## EXERCISE INSTRUCTIONS
The following entries are to be retyped in full, exactly as written.

## DATA TO USE
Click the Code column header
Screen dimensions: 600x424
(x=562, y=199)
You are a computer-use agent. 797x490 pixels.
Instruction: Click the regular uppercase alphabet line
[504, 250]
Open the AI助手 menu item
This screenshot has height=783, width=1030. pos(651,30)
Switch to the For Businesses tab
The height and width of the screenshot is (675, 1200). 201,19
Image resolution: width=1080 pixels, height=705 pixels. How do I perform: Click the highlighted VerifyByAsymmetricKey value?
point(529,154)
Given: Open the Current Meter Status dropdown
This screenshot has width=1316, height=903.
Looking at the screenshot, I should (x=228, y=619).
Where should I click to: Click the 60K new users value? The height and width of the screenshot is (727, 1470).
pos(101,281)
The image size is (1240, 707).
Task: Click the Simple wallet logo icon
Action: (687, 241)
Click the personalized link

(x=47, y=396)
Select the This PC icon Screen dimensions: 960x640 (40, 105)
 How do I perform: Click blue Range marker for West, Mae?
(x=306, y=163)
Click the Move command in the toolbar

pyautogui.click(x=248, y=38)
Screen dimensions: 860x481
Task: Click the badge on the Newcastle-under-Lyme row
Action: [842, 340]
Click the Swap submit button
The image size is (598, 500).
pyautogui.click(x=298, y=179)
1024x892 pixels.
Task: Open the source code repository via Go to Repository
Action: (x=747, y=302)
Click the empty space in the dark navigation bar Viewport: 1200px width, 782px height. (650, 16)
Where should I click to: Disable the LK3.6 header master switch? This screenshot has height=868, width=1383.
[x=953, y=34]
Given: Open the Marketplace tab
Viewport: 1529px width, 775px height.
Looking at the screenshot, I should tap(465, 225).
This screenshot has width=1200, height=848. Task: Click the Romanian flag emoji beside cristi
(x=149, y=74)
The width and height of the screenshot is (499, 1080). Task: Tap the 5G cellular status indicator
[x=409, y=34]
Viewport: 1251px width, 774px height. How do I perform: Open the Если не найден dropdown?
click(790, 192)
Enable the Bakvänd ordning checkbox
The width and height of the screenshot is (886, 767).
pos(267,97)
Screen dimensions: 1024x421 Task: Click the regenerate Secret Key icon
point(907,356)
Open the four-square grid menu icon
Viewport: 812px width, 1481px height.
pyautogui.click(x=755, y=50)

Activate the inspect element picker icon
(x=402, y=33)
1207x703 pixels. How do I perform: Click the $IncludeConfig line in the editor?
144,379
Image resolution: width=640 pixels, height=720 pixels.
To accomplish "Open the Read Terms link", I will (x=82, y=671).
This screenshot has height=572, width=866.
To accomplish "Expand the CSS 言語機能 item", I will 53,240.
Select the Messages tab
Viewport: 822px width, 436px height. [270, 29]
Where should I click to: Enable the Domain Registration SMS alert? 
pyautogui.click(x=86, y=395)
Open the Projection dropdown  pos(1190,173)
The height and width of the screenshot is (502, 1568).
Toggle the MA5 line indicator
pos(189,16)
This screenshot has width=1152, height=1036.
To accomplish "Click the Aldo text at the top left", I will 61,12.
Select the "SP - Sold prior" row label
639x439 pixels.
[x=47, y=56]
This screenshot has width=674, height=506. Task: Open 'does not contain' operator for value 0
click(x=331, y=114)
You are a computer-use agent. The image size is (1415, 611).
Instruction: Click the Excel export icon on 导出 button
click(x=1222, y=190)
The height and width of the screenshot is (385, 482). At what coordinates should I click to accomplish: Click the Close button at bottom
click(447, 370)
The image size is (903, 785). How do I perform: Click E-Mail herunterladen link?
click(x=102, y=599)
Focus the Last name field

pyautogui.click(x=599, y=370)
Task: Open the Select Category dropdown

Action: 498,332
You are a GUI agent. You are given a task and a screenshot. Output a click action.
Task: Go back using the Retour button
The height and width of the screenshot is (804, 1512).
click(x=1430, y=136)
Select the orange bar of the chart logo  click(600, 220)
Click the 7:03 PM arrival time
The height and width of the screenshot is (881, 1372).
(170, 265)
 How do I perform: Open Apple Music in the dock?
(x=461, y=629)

## TASK SOLUTION
Click the Code column header
Screen dimensions: 600x424
(x=562, y=199)
You are a computer-use agent. 797x490 pixels.
Instruction: Click the regular uppercase alphabet line
[504, 250]
Open the AI助手 menu item
This screenshot has height=783, width=1030. pos(651,30)
Switch to the For Businesses tab
The height and width of the screenshot is (675, 1200). 201,19
Image resolution: width=1080 pixels, height=705 pixels. How do I perform: Click the highlighted VerifyByAsymmetricKey value?
point(529,154)
Given: Open the Current Meter Status dropdown
This screenshot has width=1316, height=903.
Looking at the screenshot, I should (x=228, y=619).
Where should I click to: Click the 60K new users value? The height and width of the screenshot is (727, 1470).
pos(101,281)
The image size is (1240, 707).
Task: Click the Simple wallet logo icon
Action: (687, 241)
Click the personalized link

(x=47, y=396)
Select the This PC icon Screen dimensions: 960x640 (40, 105)
 How do I perform: Click blue Range marker for West, Mae?
(x=306, y=163)
Click the Move command in the toolbar

pyautogui.click(x=248, y=38)
Screen dimensions: 860x481
Task: Click the badge on the Newcastle-under-Lyme row
Action: [842, 340]
Click the Swap submit button
The image size is (598, 500).
pyautogui.click(x=298, y=179)
1024x892 pixels.
Task: Open the source code repository via Go to Repository
Action: (x=747, y=302)
Click the empty space in the dark navigation bar Viewport: 1200px width, 782px height. (650, 16)
Where should I click to: Disable the LK3.6 header master switch? This screenshot has height=868, width=1383.
[x=953, y=34]
Given: Open the Marketplace tab
Viewport: 1529px width, 775px height.
Looking at the screenshot, I should tap(465, 225).
This screenshot has width=1200, height=848. Task: Click the Romanian flag emoji beside cristi
(x=149, y=74)
The width and height of the screenshot is (499, 1080). Task: Tap the 5G cellular status indicator
[x=409, y=34]
Viewport: 1251px width, 774px height. How do I perform: Open the Если не найден dropdown?
click(790, 192)
Enable the Bakvänd ordning checkbox
The width and height of the screenshot is (886, 767).
pos(267,97)
Screen dimensions: 1024x421 Task: Click the regenerate Secret Key icon
point(907,356)
Open the four-square grid menu icon
Viewport: 812px width, 1481px height.
pyautogui.click(x=755, y=50)

Activate the inspect element picker icon
(x=402, y=33)
1207x703 pixels. How do I perform: Click the $IncludeConfig line in the editor?
144,379
Image resolution: width=640 pixels, height=720 pixels.
To accomplish "Open the Read Terms link", I will (x=82, y=671).
This screenshot has height=572, width=866.
To accomplish "Expand the CSS 言語機能 item", I will 53,240.
Select the Messages tab
Viewport: 822px width, 436px height. [270, 29]
Where should I click to: Enable the Domain Registration SMS alert? 
pyautogui.click(x=86, y=395)
Open the Projection dropdown  pos(1190,173)
The height and width of the screenshot is (502, 1568).
Toggle the MA5 line indicator
pos(189,16)
This screenshot has width=1152, height=1036.
To accomplish "Click the Aldo text at the top left", I will 61,12.
Select the "SP - Sold prior" row label
639x439 pixels.
[x=47, y=56]
This screenshot has width=674, height=506. Task: Open 'does not contain' operator for value 0
click(x=331, y=114)
You are a computer-use agent. The image size is (1415, 611).
Instruction: Click the Excel export icon on 导出 button
click(x=1222, y=190)
The height and width of the screenshot is (385, 482). At what coordinates should I click to accomplish: Click the Close button at bottom
click(447, 370)
The image size is (903, 785). How do I perform: Click E-Mail herunterladen link?
click(x=102, y=599)
Focus the Last name field

pyautogui.click(x=599, y=370)
Task: Open the Select Category dropdown

Action: 498,332
You are a GUI agent. You are given a task and a screenshot. Output a click action.
Task: Go back using the Retour button
The height and width of the screenshot is (804, 1512).
click(x=1430, y=136)
Select the orange bar of the chart logo  click(600, 220)
Click the 7:03 PM arrival time
The height and width of the screenshot is (881, 1372).
(170, 265)
 How do I perform: Open Apple Music in the dock?
(x=461, y=629)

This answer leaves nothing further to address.